___ EXCERPTED TEXT ___
# Theory of inversion problem

## Definition of the ill-posed linear equation

The inversion problem is described as a linear equation:

$$
\begin{equation}
\mathbf{T} \mathbf{x} = \mathbf{b},
\label{eq:linear_equation}
\end{equation}
$$

where $\mathbf{T}\in\mathbb{R}^{M\times N}$ is a linear operator, $\mathbf{x}\in\mathbb{R}^N$ is the
a solution vector of the inversion problem, and $\mathbf{b}\in\mathbb{R}^M$ is the given data vector.

Frequently, the above equation cannot be solved directly because of the following reasons:

1. The number of data $M$ is less than the number of unknowns $N$.
2. The data $\mathbf{b}$ is contaminated by noise.
3. The operator $\mathbf{T}$ (or $\mathbf{T}^\mathsf{T}\mathbf{T}$) is not full rank or not invertible.

The above equation is called an ill-posed linear equation.

## Generalized Tikhonov Regularization

In order to solve the ill-posed linear equation \eqref{eq:linear_equation}, we need to introduce a
objective (or penalty) functional: $O(\mathbf{x})$ and minimize the following functional
<cite data-footcite="Ingesson2008-ve"></cite>:

$$
\begin{equation}
\|\mathbf{T} \mathbf{x} - \mathbf{b} \|_\mathbf{Q}^2 + \lambda \cdot O(\mathbf{x}),
\label{eq:minimize-functional}
\end{equation}
$$

where $\|\mathbf{x}\|_\mathbf{Q}^2$ stands for the weighted norm squared $\mathbf{x}^\mathsf{T} \mathbf{Q} \mathbf{x}$
(compare with the [Mahalanobis distance](https://en.wikipedia.org/wiki/Mahalanobis_distance)) with
a symmetric positive semi-definite matrix $\mathbf{Q}$.
$\lambda$ is a regularization parameter that controls the trade-off between the data
misfit and the objective functional.

The objective functional is often defined as a quadratic form:
$O(\mathbf{x}) = \mathbf{x}^\mathsf{T} \mathbf{H} \mathbf{x} = \|\mathbf{x}\|_\mathbf{H}^2$,
where $\mathbf{H}$ is called the regularization matrix.
Thus, the functional \eqref{eq:minimize-functional} can be rewritten as:

$$
\begin{equation}
\|\mathbf{T}\mathbf{x} - \mathbf{b}\|_\mathbf{Q}^2 + \lambda\|\mathbf{x}\|_\mathbf{H}^2.
___
• [JOB]:
In the text on the theory of the inversion problem, what does the regularization parameter λ control?
___ GIVEN DATA ___
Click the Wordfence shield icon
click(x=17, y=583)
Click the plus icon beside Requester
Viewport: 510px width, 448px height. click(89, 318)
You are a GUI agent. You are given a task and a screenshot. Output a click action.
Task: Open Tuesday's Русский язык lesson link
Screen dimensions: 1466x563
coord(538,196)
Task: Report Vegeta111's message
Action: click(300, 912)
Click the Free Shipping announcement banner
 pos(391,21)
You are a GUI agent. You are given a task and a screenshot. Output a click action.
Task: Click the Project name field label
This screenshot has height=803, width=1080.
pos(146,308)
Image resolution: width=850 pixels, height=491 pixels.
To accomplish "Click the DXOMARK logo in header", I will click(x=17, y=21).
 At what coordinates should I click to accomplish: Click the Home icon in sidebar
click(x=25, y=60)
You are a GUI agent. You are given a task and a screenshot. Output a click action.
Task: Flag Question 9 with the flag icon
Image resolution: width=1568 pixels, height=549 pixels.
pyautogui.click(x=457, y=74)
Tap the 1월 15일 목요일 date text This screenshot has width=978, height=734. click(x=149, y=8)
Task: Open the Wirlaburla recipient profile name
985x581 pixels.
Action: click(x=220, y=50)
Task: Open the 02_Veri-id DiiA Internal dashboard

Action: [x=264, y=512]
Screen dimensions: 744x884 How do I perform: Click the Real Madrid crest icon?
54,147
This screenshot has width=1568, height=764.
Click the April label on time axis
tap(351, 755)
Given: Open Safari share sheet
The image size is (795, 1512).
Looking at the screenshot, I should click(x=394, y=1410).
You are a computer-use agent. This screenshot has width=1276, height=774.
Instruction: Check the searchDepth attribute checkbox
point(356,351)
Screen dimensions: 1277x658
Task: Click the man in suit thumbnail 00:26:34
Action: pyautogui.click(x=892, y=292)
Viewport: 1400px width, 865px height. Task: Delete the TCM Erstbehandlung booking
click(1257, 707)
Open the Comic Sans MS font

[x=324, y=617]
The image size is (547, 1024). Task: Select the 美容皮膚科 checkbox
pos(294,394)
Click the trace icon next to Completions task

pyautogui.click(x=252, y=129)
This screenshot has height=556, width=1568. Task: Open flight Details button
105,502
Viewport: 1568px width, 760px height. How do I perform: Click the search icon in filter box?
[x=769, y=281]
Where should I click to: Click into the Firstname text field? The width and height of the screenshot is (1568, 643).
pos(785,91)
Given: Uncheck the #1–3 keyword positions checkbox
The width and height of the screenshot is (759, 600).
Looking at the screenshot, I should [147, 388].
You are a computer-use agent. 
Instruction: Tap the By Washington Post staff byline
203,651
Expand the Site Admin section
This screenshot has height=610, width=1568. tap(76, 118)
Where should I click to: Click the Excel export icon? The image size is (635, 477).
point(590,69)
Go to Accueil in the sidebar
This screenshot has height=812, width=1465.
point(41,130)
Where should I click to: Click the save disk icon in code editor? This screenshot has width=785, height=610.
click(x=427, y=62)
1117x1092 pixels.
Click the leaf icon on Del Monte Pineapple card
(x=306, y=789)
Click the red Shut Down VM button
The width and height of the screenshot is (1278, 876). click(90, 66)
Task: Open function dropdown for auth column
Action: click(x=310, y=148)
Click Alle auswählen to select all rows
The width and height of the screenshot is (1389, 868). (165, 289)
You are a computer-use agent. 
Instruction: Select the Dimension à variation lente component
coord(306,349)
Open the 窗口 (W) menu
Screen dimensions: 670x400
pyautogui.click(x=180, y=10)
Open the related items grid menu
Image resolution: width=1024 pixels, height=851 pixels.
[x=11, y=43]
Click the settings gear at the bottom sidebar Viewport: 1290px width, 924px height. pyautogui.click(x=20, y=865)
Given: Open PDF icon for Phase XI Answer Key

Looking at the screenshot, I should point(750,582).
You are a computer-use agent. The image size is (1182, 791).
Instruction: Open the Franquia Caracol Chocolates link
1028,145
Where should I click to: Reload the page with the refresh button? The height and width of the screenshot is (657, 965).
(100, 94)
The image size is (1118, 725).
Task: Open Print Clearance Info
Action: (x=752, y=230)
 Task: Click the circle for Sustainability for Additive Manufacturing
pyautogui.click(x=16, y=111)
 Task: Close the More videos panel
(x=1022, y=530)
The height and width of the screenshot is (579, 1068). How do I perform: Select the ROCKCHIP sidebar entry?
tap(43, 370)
___
• [TASK OUTPUT]:
It controls the trade-off between the data misfit and the objective functional.